Here's some Java code that's a quick and dirty translation of the Haskell code:

public class Euler
{
   private static int[][] triangle =
   {
     {75},
     {95, 64},
     {17, 47, 82},
     {18, 35, 87, 10},
     {20,  4, 82, 47, 65},
     {19,  1, 23, 75,  3, 34},
     {88,  2, 77, 73,  7, 63, 67},
     {99, 65,  4, 28,  6, 16, 70, 92},
     {41, 41, 26, 56, 83, 40, 80, 70, 33},
     {41, 48, 72, 33, 47, 32, 37, 16, 94, 29},
     {53, 71, 44, 65, 25, 43, 91, 52, 97, 51, 14},
     {70, 11, 33, 28, 77, 73, 17, 78, 39, 68, 17, 57},
     {91, 71, 52, 38, 17, 14, 91, 43, 58, 50, 27, 29, 48},
     {63, 66, 04, 68, 89, 53, 67, 30, 73, 16, 69, 87, 40, 31},
     { 4, 62, 98, 27, 23,  9, 70, 98, 73, 93, 38, 53, 60,  4, 23}
   };
 
   /**
    * Starts from the "bottom" of the int[][] and builds up to the root.
    * Returns a reference to the root node of the tree.
    */
   public static Node build(int[][] vals)
   {
       int lastRow = vals.length - 1;
       Node[] nodes = new Node[vals[lastRow].length];
 
       for (int i = 0; i < nodes.length; i++)
       {
          nodes[i] = new Node(vals[lastRow][i], null, null);
       }
 
       for (int j = lastRow - 1; j >= 0; j--)
       {
          nodes = buildH(vals[j], nodes);
       }
 
       return nodes[0];
 
   }
 
   private static Node[] buildH(int[] vs, Node[] children)
   {
      Node[] newChildren = new Node[vs.length];
      for (int i = 0; i < newChildren.length; i++)
      {
         newChildren[i] = new Node(vs[i], children[i], children[i + 1]);
      }
      return newChildren;
   }
 
   public static int maxPath(Node n)
   {
      if (n.isLeaf())
      {
         return n.value();
      }
 
      else
      {
         return n.value() + Math.max(maxPath(n.left()), maxPath(n.right()));
      }
   }
 
   private static class Node
   {
      private int value;
      private Node left;
      private Node right;
 
      public Node(int val, Node lf, Node rt)
      {
         value = val;
         left = lf;
         right = rt;
      }
 
      public boolean isLeaf()
      {
         return left == null && right == null;
      }
 
      public int value()
      {
         return value;
      }
 
      public Node left()
      {
         return left;
      }
 
      public Node right()
      {
         return right;
      }
 
   }
 
   public static void main(String[] args)
   {
      Node root = build(triangle);
      System.out.println(maxPath(root));
   }
}

[ March 22, 2008: Message edited by: Garrett Rowe ]
[ March 22, 2008: Message edited by: Garrett Rowe ]

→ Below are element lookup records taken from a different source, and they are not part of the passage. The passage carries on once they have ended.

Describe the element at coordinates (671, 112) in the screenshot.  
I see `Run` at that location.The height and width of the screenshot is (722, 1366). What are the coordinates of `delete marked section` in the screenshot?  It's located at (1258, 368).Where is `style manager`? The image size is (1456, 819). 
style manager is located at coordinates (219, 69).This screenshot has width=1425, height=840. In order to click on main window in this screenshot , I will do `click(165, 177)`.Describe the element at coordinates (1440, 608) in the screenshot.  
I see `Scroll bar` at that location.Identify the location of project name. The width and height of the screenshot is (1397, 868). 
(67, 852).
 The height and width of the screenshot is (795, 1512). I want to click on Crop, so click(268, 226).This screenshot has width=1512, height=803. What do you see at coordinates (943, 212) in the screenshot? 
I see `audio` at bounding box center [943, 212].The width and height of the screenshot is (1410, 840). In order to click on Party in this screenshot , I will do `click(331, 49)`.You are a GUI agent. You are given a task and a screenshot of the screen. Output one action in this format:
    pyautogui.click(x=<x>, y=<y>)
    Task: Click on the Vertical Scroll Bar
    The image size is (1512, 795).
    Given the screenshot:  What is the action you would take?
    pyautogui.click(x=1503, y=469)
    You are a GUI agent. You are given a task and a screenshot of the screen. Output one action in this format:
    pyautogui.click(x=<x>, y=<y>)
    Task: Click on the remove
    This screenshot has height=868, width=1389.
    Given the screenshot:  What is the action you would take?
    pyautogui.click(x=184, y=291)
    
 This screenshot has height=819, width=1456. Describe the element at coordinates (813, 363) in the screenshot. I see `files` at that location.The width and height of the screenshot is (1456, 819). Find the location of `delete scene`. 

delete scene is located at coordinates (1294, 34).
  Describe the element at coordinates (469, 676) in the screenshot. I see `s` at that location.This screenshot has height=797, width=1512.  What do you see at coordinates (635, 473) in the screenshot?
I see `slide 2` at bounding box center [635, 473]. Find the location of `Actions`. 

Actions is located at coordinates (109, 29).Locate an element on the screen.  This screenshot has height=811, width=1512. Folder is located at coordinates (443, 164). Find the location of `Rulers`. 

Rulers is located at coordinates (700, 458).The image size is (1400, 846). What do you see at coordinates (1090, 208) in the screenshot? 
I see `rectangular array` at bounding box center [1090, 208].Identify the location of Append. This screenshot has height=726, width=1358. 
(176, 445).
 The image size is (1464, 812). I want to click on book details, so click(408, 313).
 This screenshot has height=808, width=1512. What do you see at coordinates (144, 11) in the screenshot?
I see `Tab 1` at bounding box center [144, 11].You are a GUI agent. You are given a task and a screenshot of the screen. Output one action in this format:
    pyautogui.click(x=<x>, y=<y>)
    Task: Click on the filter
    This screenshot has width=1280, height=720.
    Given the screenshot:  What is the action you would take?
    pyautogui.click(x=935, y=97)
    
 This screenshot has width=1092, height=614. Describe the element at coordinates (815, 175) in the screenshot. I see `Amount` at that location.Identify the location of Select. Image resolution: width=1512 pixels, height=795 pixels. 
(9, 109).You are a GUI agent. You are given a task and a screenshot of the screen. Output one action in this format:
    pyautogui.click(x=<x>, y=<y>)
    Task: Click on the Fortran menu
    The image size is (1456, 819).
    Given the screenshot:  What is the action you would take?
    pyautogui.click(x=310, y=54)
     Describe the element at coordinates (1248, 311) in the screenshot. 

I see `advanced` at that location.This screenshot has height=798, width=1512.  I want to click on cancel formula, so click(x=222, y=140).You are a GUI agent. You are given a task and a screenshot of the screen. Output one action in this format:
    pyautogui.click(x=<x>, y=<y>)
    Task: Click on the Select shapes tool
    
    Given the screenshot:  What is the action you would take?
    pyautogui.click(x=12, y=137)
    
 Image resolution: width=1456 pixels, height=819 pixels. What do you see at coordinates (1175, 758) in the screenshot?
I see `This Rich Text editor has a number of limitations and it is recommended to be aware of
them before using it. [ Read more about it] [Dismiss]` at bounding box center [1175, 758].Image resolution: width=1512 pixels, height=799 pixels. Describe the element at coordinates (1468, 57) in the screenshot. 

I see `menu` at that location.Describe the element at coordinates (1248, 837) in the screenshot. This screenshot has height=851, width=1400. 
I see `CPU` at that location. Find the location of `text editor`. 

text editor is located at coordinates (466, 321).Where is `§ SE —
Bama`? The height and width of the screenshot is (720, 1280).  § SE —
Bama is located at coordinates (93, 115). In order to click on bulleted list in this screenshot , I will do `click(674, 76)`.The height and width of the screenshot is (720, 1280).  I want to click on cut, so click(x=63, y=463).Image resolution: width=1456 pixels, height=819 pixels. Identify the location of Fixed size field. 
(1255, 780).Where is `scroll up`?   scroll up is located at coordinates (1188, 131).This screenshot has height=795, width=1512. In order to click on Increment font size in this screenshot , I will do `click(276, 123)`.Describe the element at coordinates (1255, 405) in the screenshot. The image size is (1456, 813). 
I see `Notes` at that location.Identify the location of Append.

If I understand what you're saying correctly Vivek, you're saying I should reduce the Triangle from the bottom up:

So starting from the second to last line, the max sum for the 5 is 5 + 9, the max sum for the 7 is 7 + 6, and the max sum for the 8 is 8 + 6, so I can reduce the triangle by eliminating the bottom line and replace the second to last line with each corresponding max sum.

I like that, I think thats a very workable solution.
[ March 22, 2008: Message edited by: Garrett Rowe ]

FWIW, that algorithm worked flawlessly and almost instantaneously. Again I coded the solution in Haskell, but I'm sure it would work equally fast in Java. It even eliminated the need to create the unnecessary data structure.